EXERCISE DESCRIPTION:
Among the records below, one line contains "Where should I click to: Click"; copy that line and all that follow it, exactly as written.

***

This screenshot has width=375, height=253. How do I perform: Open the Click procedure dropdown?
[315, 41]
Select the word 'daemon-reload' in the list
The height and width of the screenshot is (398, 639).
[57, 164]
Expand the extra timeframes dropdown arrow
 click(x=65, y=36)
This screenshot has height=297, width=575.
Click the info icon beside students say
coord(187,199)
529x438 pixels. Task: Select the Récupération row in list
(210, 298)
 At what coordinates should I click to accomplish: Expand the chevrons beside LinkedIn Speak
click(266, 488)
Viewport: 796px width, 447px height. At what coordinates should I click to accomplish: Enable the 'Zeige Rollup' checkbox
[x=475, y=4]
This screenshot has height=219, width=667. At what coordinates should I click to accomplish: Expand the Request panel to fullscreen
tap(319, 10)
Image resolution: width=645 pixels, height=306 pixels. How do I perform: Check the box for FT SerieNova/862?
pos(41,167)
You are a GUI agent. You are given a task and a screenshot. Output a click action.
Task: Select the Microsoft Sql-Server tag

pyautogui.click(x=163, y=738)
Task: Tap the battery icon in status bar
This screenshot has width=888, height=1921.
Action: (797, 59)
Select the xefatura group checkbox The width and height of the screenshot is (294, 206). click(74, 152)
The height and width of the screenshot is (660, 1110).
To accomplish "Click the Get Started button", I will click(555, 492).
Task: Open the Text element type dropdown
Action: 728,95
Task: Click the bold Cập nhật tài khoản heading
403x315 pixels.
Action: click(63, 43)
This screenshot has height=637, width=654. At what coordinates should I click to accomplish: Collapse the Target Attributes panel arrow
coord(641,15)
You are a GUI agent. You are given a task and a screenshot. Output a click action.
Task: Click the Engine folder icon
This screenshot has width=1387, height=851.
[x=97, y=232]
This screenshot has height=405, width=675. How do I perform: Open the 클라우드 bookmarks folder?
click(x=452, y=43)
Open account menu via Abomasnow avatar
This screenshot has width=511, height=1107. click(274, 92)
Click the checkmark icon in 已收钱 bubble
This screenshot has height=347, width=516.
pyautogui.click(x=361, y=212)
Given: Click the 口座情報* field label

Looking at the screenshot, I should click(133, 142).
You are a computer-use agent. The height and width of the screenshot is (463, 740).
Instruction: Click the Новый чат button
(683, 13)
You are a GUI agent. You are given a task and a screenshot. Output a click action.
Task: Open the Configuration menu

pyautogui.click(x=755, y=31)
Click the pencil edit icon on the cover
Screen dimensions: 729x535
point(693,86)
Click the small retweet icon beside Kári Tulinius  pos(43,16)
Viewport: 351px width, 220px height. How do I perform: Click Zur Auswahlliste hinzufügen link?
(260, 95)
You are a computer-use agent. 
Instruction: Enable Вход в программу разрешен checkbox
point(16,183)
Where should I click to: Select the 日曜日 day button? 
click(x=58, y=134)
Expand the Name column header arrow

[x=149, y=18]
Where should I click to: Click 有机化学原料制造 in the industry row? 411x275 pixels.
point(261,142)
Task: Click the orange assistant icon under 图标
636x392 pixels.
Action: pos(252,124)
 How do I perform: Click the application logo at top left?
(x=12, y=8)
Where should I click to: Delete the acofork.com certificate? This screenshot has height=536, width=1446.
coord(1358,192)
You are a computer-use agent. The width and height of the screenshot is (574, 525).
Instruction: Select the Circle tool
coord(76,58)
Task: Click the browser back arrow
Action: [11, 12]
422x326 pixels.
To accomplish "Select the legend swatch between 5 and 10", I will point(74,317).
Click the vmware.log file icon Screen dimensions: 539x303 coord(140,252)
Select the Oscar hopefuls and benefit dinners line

***

RESPONSE BOX:
Where should I click to: Click 有机化学原料制造 in the industry row? 411x275 pixels.
point(261,142)
Task: Click the orange assistant icon under 图标
636x392 pixels.
Action: pos(252,124)
 How do I perform: Click the application logo at top left?
(x=12, y=8)
Where should I click to: Delete the acofork.com certificate? This screenshot has height=536, width=1446.
coord(1358,192)
You are a computer-use agent. The width and height of the screenshot is (574, 525).
Instruction: Select the Circle tool
coord(76,58)
Task: Click the browser back arrow
Action: [11, 12]
422x326 pixels.
To accomplish "Select the legend swatch between 5 and 10", I will point(74,317).
Click the vmware.log file icon Screen dimensions: 539x303 coord(140,252)
Select the Oscar hopefuls and benefit dinners line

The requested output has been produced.